THE RECORDS:
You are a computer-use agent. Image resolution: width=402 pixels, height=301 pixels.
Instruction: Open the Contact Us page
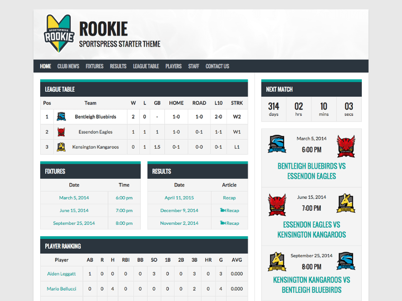point(217,66)
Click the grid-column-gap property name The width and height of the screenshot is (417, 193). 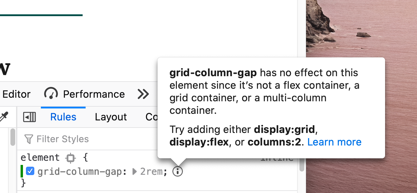80,171
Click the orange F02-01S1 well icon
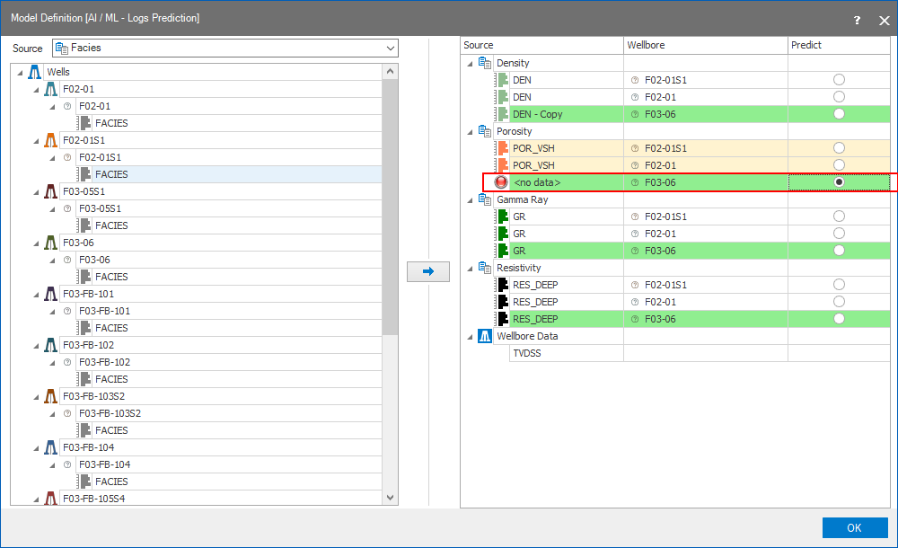The height and width of the screenshot is (548, 898). coord(51,140)
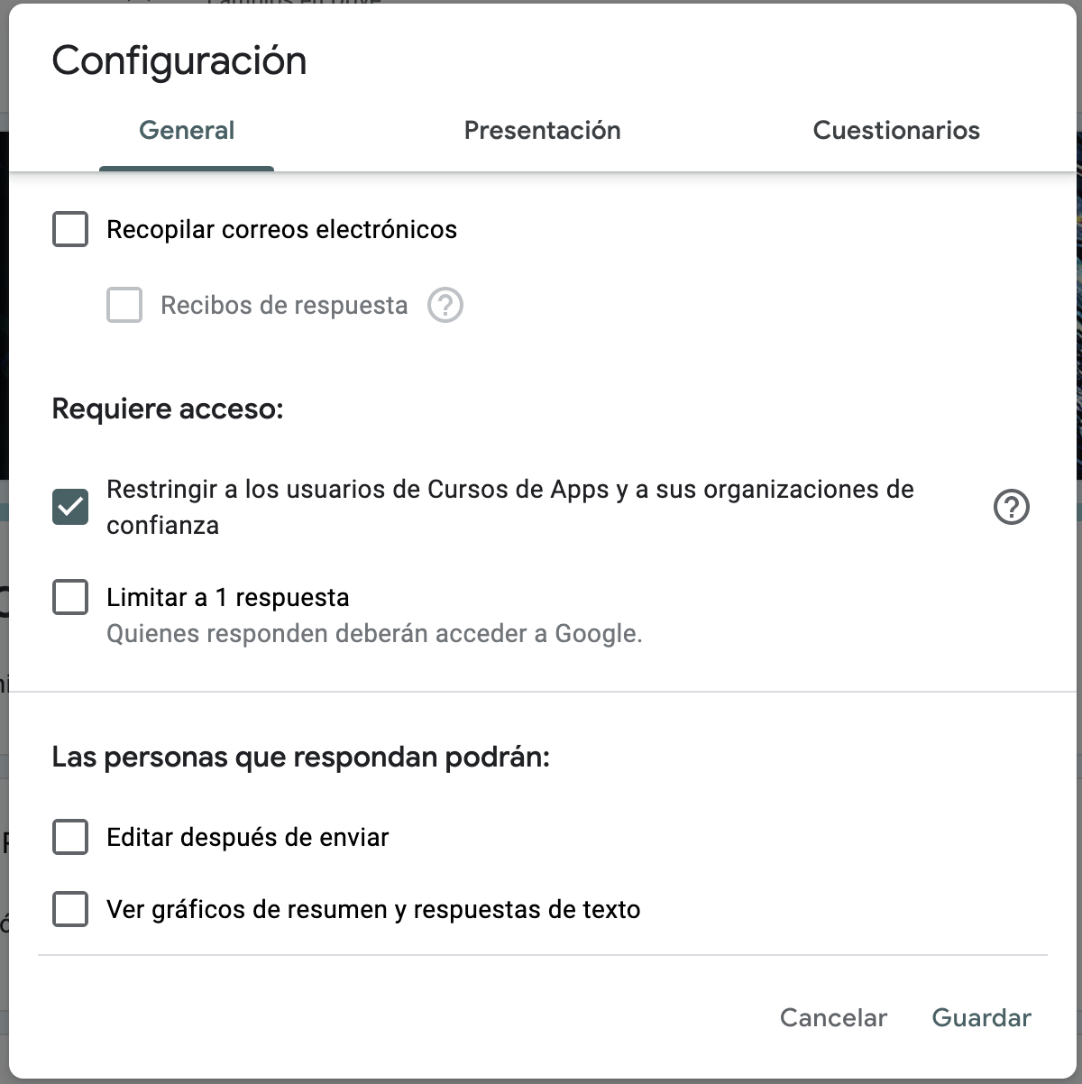This screenshot has height=1084, width=1082.
Task: Click the 'Recibos de respuesta' label text
Action: pyautogui.click(x=284, y=306)
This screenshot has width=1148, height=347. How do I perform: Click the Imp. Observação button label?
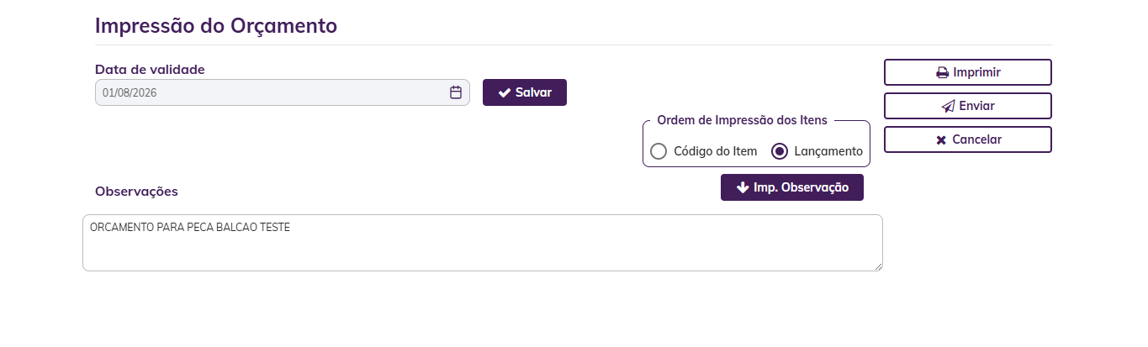801,187
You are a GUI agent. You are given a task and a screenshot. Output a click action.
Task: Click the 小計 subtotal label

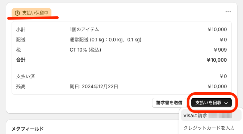(21, 29)
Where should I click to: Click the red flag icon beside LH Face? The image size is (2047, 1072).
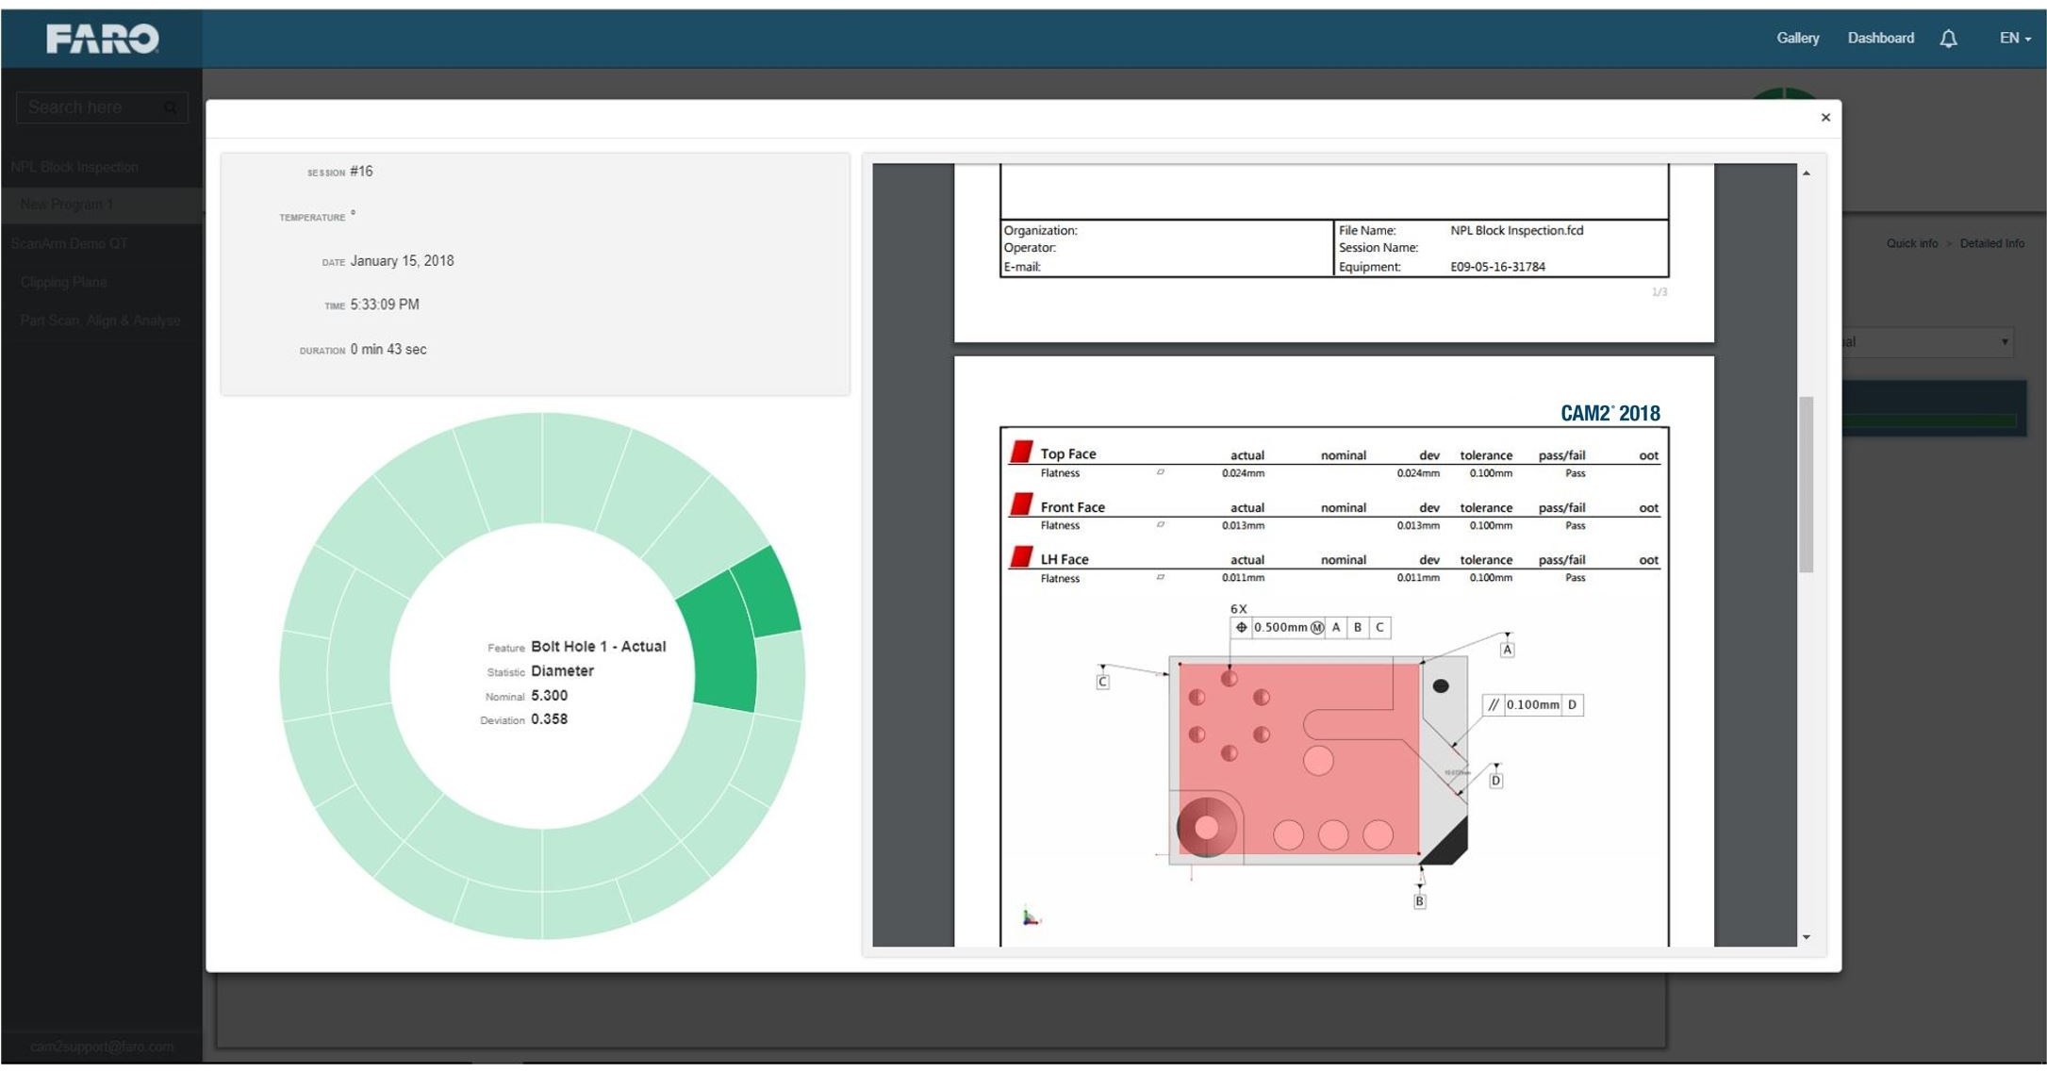pos(1021,558)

WORK TO DO:
Identify every line in the records that contains the word "agent" and copy each one out. Case counts.

FINISHED ANSWER:
You are a computer-use agent. Image resolution: width=402 pixels, height=301 pixels.
You are a GUI agent. You are given a task and a screenshot. Output a click action.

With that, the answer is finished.